In some systems there may be more than one LAB per garbage collection thread. For example, Steensgaard had one for a thread-specific heap and another for a shared heap.
As the number of processing cores increases the overhead of LAB-based memory allocation also increases. One of the problems is that each LAB reserves a relatively large amount of memory. For example, if a LAB is 64 kilobytes, with 64 processors the system would use four megabytes for LABs. On the average half of that space would be left unused at the end of garbage collection, with the unused space scattered around the target memory region(s). Already today, off-the-shelf shared memory systems with 864 processors are available. If all processors participate in garbage collection on such systems, over 55 megabytes of memory will be needed with 64 kB LABs. There is currently significant research activity relating to computers with very many relatively simple processing cores, as such systems promise to provide much improved MIPS/Watt figures compared to more traditional computers.
Each processing core may also need to allocate objects from several memory regions. For example, in some embodiments a processing core might copy objects to more than one generation. In other embodiments additional criteria might be used to further segregate objects, such as reachability from global variables vs. local variables, distance from certain objects serving as cluster centers in a persistent object system, etc.
If there are 100 clusters (or generations, or other “groups”), on a 864 processor system with 64 kB LABs as much as 5.5 gigabytes of space could be needed for the LABs. While a practical system would probably not use 864 processors to perform garbage collection in parallel, and LABs would probably not be constantly kept for all clusters by all processors, the general technological trend is to have more and more cores and memory buses in high-end server computers, and the overhead of LAB-based allocation can become substantial in increasingly many systems.
LAB-based allocation can also be troublesome in very small systems for mobile devices. Such devices may use multiple processing cores to reduce power consumption (two cores at half speed consume much less power than one faster core), but may not have much memory to waste. It is expected that garbage collection based languages and applications will be widely used even on mobile devices in the future.

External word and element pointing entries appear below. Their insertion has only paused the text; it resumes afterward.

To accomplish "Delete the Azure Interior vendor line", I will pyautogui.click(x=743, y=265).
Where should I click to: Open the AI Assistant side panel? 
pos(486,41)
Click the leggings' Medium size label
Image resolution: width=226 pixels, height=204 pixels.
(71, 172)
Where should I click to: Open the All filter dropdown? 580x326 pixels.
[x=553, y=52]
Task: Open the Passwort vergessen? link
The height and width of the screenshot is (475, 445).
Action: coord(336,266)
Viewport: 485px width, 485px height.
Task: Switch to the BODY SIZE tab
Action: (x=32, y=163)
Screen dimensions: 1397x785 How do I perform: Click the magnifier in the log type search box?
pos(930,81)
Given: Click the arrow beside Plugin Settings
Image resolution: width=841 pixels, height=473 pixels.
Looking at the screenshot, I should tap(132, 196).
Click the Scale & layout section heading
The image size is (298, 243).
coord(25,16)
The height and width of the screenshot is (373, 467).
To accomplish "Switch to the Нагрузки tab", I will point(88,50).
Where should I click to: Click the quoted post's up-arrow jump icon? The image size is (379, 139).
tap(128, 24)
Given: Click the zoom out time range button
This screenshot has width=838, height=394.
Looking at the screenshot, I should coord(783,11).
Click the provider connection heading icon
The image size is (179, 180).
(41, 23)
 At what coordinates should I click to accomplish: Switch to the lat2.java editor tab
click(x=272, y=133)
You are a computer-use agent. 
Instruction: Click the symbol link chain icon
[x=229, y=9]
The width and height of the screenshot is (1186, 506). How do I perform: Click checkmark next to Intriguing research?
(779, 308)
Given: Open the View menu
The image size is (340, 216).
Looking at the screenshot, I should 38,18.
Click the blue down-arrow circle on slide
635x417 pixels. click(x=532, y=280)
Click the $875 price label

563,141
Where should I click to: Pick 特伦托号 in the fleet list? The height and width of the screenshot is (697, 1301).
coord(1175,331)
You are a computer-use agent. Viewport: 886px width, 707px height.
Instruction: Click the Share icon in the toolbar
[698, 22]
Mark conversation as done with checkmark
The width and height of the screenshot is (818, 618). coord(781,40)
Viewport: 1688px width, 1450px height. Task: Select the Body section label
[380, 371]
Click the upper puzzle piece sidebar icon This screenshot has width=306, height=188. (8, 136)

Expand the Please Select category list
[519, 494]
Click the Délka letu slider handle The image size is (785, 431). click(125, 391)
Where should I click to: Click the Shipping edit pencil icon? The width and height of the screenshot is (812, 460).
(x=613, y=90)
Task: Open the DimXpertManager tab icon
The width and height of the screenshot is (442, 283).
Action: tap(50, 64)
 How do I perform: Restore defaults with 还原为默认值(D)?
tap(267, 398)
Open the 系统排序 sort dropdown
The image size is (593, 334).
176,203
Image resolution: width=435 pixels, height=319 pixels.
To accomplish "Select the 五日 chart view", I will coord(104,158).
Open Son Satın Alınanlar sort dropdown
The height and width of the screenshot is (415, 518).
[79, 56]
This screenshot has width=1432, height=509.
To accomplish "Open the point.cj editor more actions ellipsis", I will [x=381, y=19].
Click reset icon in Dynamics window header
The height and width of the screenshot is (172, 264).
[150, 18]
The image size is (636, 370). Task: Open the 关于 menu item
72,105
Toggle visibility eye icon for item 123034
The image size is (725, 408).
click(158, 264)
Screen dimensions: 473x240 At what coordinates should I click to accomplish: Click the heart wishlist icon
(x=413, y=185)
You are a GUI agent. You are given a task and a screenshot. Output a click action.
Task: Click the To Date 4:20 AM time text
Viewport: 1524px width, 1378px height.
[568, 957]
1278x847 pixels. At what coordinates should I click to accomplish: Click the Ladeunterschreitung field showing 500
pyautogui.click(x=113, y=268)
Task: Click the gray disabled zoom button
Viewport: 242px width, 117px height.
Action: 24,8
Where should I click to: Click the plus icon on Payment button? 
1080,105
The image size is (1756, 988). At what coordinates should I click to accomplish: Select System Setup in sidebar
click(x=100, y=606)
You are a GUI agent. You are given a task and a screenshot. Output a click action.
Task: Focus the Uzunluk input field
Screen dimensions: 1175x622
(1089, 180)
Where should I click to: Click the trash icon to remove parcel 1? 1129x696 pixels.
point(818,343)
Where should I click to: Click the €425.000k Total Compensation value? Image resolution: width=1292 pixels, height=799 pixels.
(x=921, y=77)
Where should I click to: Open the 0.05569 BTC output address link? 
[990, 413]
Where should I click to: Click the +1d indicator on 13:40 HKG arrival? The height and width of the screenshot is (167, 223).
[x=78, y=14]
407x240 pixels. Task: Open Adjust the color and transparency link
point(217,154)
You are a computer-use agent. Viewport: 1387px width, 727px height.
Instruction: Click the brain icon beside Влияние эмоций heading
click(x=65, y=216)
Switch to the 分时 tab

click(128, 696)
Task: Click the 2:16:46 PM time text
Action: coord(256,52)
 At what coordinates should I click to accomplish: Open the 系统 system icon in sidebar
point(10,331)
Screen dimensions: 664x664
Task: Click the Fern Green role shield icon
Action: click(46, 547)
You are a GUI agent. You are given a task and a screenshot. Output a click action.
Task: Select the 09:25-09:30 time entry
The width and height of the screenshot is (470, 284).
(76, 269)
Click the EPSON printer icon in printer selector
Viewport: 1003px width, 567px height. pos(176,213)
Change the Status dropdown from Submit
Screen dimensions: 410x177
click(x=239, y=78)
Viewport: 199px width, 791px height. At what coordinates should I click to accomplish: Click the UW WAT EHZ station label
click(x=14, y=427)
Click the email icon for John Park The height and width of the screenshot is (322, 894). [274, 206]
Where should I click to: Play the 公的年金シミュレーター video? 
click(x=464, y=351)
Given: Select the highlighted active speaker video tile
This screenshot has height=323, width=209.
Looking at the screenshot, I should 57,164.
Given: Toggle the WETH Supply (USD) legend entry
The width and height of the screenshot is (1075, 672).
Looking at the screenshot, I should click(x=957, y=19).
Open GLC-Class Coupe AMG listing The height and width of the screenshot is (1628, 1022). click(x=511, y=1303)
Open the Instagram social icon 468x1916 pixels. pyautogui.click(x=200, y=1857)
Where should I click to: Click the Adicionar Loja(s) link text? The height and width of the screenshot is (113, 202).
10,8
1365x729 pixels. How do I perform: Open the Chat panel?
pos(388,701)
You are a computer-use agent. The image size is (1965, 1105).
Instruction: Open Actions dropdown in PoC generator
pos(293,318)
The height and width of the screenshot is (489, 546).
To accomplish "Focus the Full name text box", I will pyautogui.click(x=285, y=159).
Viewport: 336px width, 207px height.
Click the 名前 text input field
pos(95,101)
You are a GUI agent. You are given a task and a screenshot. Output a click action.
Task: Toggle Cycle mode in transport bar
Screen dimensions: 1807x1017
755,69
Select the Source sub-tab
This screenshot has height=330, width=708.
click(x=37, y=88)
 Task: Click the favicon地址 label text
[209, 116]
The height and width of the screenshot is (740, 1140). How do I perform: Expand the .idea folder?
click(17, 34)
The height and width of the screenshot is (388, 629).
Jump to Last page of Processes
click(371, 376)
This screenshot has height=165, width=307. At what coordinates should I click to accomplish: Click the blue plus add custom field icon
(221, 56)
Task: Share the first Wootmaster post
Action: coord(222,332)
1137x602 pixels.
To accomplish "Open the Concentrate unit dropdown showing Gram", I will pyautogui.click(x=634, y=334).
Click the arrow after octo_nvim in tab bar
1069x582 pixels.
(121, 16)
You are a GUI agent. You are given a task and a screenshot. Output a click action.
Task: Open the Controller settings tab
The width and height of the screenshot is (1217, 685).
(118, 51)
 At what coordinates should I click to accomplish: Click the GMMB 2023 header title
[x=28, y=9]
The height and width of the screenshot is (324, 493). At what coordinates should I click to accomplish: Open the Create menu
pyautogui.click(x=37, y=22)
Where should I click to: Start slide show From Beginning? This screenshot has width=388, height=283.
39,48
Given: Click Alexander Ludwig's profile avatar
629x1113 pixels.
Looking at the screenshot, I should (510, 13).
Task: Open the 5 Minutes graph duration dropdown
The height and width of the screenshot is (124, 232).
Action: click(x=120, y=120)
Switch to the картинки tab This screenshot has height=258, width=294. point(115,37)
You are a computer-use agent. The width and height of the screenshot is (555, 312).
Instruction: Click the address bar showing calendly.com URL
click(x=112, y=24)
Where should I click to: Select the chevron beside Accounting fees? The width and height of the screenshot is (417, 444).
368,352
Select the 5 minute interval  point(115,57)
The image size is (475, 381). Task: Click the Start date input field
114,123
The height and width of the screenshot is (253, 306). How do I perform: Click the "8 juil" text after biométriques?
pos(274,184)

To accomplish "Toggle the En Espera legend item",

BRIEF SUMMARY OF THE INVENTION

The objective of the present invention is to permit efficient allocation of many small objects by many threads executing in parallel without using LABs and without incurring the overhead of allocating each object separately from a global pool. This is achieved by grouping many objects together, allocating space for them using substantially a single atomic operation (usually in response to the group having grown too big), and then copying the objects into the allocated space.
The solution is primarily targeted for use in garbage collectors. However, there are also other applications that perform similar operations. Persistent and distributed object systems and databases, for example, need to cluster related objects for fast loading (such systems may also slightly modify objects during copying, such as replacing in-memory pointers by persistent object identifiers, as known in the art). Serialization systems (as well as some persistent or distributed object systems) may encode the objects into a (usually more compact) transfer encoding during copying, for example for transmission to a different node in a distributed system or for storage in a database. Any known serialized data format may serve as the transfer encoding.
The size of the group can be adjusted dynamically. In some embodiments the space requirements (size) of the group are computed incrementally as objects are added to the group, and when the group has grown large enough, space is allocated for all objects in the group in a single operation and actual copying is performed. Offsets of the objects within the allocated space may be computed before or after allocation. Several objects can be copied in parallel.
The solution is particularly well suited for garbage collectors that identify objects with more than one reference in the object graph prior to copying. Such objects are roots of (possibly degenerate) maximal trees of objects. In such embodiments it suffices to keep track of the objects with multiple references and to have such objects stand for all objects in the respective tree. The size (memory space) required for the entire tree is then used as the size of such an object in the group. It is thus not always necessary to list all objects in the group in bookkeeping.
The method is also useful in other garbage collectors. Adding objects into a fixed-size array can be done very quickly, and postponing copying until enough objects have been traversed to make a reasonably sized group reduces cache and memory bus contention during traversing allowing it to run faster. When doing the actual copying, the objects read during traversing for the group are usually still in cache, and only need to be written sequentially into memory. Since sequential writes are much faster than random writes, the method may also yield useful speedups in uniprocessor systems and in multiprocessor systems using almost any copying (or compacting) garbage collection approach.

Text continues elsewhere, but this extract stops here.